Das lives an active life with constant interaction with the Indian art scene.

==Exhibitions==
Das has held exhibitions, both solo and group, in many parts of the world. His solo exhibitions, more than 22 in number, have been staged at places like New Jersey, Cairo and Budapest, apart from many cities in India. He had a retrospective in the National Exhibition of Art of 2005, at Sahitya Kala Parishad, New Delhi, which was sponsored by Birla Academy of Art and Culture, Kolkata. He was also one of the artist participants of the Silver Jubilee exhibitions of Lalit Kala Akademi, organized at many European and Middle East countries, along with Salarjung Museum, Hyderabad and Mumbai. Some of his notable exhibitions were: Biennale Belgium – 1974, Triennale India – 1978, Second Asian Art Show, Fukuoka Japan – 1986, Biennale Bangladesh, Dhaka – 1987, Contemporary Asian Show, Seoul – 1988, and India Festival in USSR, Moscow – 1988.

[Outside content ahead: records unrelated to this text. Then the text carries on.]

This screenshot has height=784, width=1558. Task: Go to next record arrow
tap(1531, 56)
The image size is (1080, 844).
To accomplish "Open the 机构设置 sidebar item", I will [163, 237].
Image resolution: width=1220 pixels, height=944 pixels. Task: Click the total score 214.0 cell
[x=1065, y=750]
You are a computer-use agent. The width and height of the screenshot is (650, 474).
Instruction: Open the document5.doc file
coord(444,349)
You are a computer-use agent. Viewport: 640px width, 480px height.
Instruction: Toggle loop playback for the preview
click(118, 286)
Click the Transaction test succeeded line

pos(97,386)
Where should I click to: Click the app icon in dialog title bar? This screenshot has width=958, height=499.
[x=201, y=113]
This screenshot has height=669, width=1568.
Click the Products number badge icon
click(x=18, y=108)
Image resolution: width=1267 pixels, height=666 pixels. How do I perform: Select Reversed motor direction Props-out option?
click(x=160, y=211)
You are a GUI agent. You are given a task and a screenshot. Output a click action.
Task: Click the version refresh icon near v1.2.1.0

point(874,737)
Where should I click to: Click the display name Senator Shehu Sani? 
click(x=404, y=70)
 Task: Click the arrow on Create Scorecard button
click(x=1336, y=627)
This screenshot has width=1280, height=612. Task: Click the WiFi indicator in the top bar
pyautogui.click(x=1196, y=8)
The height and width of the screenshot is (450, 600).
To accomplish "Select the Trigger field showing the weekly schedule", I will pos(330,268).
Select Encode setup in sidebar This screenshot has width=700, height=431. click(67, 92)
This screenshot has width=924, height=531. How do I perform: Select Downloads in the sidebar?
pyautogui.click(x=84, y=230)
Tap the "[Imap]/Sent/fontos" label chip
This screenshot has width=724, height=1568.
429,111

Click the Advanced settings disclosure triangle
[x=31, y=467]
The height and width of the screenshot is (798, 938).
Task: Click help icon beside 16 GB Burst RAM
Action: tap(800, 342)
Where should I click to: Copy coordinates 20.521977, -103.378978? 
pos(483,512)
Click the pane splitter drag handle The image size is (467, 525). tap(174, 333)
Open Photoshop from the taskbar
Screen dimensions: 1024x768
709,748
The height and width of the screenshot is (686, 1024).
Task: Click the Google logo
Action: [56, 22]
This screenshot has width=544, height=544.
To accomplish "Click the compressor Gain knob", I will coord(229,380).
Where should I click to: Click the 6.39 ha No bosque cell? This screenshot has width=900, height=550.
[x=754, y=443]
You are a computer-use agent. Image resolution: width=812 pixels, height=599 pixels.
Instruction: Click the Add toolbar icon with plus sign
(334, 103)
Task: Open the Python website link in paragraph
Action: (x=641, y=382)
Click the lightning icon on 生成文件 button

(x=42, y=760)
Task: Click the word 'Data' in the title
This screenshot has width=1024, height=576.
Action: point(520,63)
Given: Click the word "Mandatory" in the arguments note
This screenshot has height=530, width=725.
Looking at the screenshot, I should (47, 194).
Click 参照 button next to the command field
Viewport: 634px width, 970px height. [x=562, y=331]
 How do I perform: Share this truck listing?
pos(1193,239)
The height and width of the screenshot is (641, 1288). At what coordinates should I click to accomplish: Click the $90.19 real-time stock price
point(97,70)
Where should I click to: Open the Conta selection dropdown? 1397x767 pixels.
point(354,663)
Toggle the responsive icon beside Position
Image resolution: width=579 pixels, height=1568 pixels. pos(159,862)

==Awards and recognitions==
Biman Bihari Das was honoured by the Government of India by awarding him the Padma Shri, in 2014, in recognition of his efforts to the cause of art. He has also received several other awards such as:

- Prof. S. N. Ghosal Award – Government College of Art & Craft, Kolkata – 1965
- Education Secretary Award – Government of West Bengal – 1966
- Kalavibhushan Award – All India Fine Arts and Crafts Society, New Delhi – 1968
- Sir Ushanath Sen Memorial Medal – A1FACS, New Delhi – 1971
- Sir Ushanath Sen Memorial Medal – A1FACS, New Delhi – 1972
- Punjab Lalit Kala Academy Award, Chandigarh – 1972
- Lalit Kala Academy Award, New Delhi – 1972
- D. P. Roychowdhury Memorial Medal – AIFACS, New Delhi – 1975
- AIFACS Award, New Delhi – 1976
- Award – Sahitya Kala Parishad, New Delhi – 1979
- Birla Academy of Art and Culture Award, Calcutta – 1980
- Sahitya Kala Parishad Award New Delhi – 1984

A scholarship has been instituted in the honour of Das, as an encouragement to the upcoming artists. His sculpture of Jawaharlal Nehru has been commissioned at the Indian Commission office at Singapore. He also has sculptures installed at:

- Sculpture at the Rabindranath Tagore Centre of Indian Council for Cultural Relations, Ministry of External Affairs, Government of India,
- Bust of Mahatma Gandhi in various countries such as Brazil, Venezuela, Spain and Italy
- Bronze bust Of Subramania Bharati and a marble busts of Jawaharlal Nehru and Indira Gandhi in Mauritius
- Bust of Giani Zail Singh at Rashtrapati Bhawan
- Bronze statue of Dhyan Chand in front of the National Stadium, New Delhi
- Marble Statue of Sri Sri Ramthakur at Ram Thakur Mandir
- Bronze statue of Ishwar Chandra Vidyasagar, at Kolkata

The Open Sculpture Park at Kalagram, Sector 13, Chandigarh also has a rock sculpture by Das.